Quando eu entrei, olhou-me, depois a Anse. Mas agora parou de nos
olhar. Limita-se a ficar sentado.
“Você
avisou-a?”, pergunta Anse.
“Para
quê?”, eu digo. “Para que diabos iria avisá-la?”
“Ela
já sabe. Eu sabia que, quando ela visse você, ficaria sabendo, como
se a coisa estivesse escrita. Não é preciso dizer-lhe. Ela
meteu...”
Atrás
de nós, a moça diz: “Pai.” Olho para ela, em pleno rosto.
“Melhor
que você saia logo”, digo.
Quando
entramos no quarto ela está vigiando a porta. Olha para mim. Seus
olhos parecem candeias que bruxuleiam antes que o querosene acabe.
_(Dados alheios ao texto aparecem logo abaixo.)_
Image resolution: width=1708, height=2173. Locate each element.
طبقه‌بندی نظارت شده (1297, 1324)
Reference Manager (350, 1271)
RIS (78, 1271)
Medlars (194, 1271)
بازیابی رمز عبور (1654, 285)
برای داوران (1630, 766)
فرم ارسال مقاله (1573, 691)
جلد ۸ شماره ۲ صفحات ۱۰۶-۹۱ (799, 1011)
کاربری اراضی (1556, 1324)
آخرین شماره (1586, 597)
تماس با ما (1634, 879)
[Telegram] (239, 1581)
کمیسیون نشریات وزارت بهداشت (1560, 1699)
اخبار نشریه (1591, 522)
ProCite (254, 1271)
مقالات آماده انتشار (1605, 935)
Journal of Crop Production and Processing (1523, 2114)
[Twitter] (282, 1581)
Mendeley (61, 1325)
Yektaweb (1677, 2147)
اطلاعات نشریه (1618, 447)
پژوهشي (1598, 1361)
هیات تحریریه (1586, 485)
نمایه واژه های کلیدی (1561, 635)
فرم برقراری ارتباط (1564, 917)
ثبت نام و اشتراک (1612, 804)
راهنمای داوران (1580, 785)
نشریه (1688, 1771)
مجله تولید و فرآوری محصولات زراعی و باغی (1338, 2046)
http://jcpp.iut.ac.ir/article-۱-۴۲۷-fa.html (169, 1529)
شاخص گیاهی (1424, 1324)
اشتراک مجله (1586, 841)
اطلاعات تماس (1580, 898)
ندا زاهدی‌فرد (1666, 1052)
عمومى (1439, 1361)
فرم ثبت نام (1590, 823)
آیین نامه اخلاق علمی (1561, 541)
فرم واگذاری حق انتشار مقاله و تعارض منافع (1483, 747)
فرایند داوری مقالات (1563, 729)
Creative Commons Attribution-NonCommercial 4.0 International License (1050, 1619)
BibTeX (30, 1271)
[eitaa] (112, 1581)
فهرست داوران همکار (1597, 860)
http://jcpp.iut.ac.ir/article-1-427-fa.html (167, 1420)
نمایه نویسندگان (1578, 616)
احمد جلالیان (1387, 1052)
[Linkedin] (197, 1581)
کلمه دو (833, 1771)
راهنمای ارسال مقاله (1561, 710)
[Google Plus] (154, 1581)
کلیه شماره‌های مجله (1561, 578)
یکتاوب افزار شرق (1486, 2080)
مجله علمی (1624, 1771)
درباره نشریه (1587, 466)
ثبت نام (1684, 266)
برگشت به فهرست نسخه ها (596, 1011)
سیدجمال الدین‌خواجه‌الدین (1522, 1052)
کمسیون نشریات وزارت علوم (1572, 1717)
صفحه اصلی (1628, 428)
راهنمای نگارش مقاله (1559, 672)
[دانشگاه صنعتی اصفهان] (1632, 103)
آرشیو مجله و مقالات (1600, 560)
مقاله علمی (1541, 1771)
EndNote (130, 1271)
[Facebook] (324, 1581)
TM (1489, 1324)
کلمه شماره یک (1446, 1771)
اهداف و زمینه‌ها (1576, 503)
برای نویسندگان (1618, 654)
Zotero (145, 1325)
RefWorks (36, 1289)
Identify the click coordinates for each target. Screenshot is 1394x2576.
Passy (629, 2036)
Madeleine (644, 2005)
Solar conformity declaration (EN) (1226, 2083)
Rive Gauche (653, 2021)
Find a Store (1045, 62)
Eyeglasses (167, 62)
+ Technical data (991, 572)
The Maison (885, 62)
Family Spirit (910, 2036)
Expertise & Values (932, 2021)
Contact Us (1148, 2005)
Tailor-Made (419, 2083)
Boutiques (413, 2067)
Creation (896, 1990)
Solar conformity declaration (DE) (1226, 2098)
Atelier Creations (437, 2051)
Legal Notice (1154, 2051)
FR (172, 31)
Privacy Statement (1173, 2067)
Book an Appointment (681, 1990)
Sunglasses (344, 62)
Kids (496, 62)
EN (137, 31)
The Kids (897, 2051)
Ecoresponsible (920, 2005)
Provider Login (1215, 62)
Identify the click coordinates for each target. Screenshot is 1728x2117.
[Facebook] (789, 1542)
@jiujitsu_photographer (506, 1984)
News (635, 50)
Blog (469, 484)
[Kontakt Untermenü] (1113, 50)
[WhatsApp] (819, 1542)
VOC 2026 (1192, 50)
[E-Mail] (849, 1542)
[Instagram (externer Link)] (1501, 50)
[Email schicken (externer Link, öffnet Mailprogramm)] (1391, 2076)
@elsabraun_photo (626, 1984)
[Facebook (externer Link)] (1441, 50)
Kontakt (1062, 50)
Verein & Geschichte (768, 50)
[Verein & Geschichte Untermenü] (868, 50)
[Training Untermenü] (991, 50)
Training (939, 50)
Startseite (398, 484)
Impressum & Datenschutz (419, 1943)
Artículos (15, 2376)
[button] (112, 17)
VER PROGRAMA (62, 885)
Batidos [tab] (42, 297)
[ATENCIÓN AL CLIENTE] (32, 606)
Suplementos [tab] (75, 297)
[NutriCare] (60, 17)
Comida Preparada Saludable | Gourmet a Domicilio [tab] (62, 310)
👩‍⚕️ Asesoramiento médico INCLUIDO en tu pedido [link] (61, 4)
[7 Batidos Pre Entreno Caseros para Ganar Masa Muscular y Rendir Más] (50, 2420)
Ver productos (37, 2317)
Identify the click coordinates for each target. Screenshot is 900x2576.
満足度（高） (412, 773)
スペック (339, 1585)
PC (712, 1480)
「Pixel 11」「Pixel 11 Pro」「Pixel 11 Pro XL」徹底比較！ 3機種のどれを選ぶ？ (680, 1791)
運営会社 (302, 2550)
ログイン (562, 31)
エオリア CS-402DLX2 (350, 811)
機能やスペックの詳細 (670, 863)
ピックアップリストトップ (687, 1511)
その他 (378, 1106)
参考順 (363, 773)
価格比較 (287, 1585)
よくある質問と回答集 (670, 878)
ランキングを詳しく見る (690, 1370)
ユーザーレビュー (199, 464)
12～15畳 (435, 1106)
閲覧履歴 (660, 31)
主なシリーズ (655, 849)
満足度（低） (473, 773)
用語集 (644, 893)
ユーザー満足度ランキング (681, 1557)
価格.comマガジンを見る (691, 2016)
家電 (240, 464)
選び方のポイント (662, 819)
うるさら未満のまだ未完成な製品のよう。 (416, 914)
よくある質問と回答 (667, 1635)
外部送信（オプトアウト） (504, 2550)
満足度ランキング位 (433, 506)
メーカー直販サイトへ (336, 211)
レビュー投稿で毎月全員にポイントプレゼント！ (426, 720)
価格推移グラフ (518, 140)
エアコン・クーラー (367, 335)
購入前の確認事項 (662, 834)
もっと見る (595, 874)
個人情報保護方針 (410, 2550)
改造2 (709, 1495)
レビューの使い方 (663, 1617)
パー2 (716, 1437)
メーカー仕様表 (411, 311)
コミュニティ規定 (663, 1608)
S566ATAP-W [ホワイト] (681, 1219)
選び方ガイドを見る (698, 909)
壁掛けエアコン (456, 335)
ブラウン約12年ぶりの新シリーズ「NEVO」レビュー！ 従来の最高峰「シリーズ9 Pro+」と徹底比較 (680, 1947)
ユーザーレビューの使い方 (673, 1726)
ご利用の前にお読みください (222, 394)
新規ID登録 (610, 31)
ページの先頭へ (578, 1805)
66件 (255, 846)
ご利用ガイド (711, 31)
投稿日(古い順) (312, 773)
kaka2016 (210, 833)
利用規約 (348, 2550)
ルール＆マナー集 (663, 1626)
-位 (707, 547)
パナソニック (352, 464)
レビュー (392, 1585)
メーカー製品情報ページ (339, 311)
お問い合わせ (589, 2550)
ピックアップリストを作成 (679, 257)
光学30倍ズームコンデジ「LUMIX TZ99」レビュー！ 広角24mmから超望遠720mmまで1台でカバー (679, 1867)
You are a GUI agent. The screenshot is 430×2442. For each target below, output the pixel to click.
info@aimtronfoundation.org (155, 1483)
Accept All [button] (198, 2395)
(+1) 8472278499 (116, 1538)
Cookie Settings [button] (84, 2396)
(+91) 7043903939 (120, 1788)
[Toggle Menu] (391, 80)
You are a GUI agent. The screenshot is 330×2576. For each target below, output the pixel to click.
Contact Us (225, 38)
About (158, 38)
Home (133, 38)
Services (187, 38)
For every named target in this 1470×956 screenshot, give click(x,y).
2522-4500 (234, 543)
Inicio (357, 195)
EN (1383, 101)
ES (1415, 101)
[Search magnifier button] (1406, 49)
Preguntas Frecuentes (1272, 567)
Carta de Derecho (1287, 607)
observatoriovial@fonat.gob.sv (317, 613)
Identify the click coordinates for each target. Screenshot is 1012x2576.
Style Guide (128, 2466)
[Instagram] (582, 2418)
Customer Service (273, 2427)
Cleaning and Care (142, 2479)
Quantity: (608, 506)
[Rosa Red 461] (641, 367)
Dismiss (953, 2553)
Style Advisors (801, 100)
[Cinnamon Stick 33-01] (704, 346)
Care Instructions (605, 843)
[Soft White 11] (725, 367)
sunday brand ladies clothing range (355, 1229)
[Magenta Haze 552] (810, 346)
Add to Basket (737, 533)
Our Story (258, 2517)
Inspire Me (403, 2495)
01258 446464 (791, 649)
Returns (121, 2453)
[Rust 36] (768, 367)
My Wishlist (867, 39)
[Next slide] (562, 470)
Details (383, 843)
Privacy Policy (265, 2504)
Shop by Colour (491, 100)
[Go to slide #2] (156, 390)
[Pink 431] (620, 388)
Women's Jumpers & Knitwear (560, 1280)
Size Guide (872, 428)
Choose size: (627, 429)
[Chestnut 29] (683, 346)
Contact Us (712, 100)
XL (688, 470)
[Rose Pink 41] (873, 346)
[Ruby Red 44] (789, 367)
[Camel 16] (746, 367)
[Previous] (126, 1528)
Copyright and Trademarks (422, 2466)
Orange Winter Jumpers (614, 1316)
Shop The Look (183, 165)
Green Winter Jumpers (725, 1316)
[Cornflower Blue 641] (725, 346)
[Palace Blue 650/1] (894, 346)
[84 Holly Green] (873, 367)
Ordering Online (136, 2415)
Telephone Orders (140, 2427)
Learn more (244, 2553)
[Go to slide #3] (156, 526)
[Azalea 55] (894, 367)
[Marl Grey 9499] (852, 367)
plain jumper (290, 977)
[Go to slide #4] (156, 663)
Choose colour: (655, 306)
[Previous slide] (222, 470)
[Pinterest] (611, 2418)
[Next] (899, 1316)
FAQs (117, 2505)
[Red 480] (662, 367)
“Ela quer que o senhor vá embora”, diz a moça.
“Ora,
Addie”, diz Anse, “depois que ele veio de Jefferson para sarar
você?”
Ela
me observa: posso sentir-lhe os olhos. Como se me enxotasse com os
olhos. Já observei isto em outras mulheres. Já as vi expulsar do
quarto as pessoas que iam levar-lhes simpatia e piedade, além de
ajuda, e agarrarem-se a um animal insignificante para o qual nunca
passaram de besta de carga. Eis o que elas entendem por amor acima de
tudo: esse orgulho, esse furioso desejo de esconder a nudez abjeta
que trazemos conosco, que levamos conosco às salas de cirurgia, e
devolvemos conosco, de maneira estúpida e furiosa, à terra.
Saio
do quarto. Além do alpendre, a serra de Cash ronca firme na tábua.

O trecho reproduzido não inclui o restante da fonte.